----- Brano di partenza
Gesù invita i suoi ad una preghiera non prolissa, ma scarna, essenziale; da figli.
Sebbene in paradigmi diversi, Chiara e Francesco d’Assisi avevano consapevolezza che nel profondo del proprio essere si annidava un segreto da rinvenire per rinascere e guarire.
Al punto che, prendendo le distanze dal padre terreno, dinanzi al vescovo del luogo, così il Poverello si espresse:
«Finora ho chiamato te, mio padre sulla terra; d’ora in poi posso dire con tutta sicurezza: PADRE NOSTRO, CHE SEI NEI CIELI, perché in Lui ho riposto ogni mio Tesoro e ho collocato tutta la mia Fiducia e la mia Speranza» (FF 1043).
Ai suoi frati che gli chiedevano d’insegnar loro a pregare, rispose:
«Quando pregate, dite: Padre nostro, e […] Ti adoriamo, o Cristo, in tutte le tue chiese che sono in tutto il mondo, e ti benediciamo, perché, per mezzo della tua santa Croce, hai redento il mondo» (FF 1068).
----------
----- Blocco di dati
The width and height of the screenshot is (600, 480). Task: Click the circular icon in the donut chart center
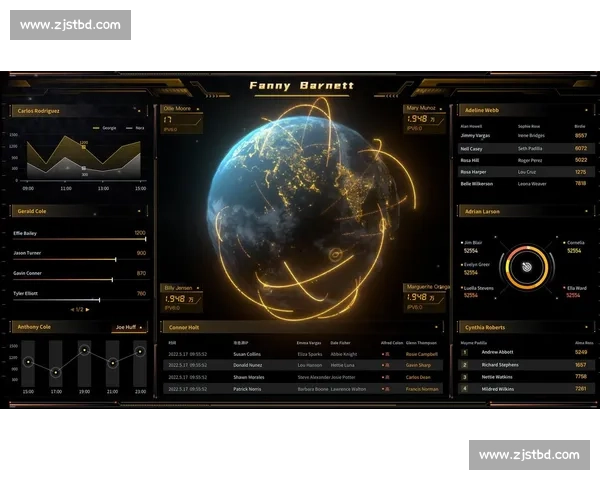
----------
Breve esercizio:
Nel brano su Francesco d'Assisi e la preghiera, elenca ciò che il Poverello dichiara di aver riposto o collocato «in Lui». Il materiale non ha alcun legame con il brano.

Risposta:
Ogni suo Tesoro, tutta la sua Fiducia e la sua Speranza.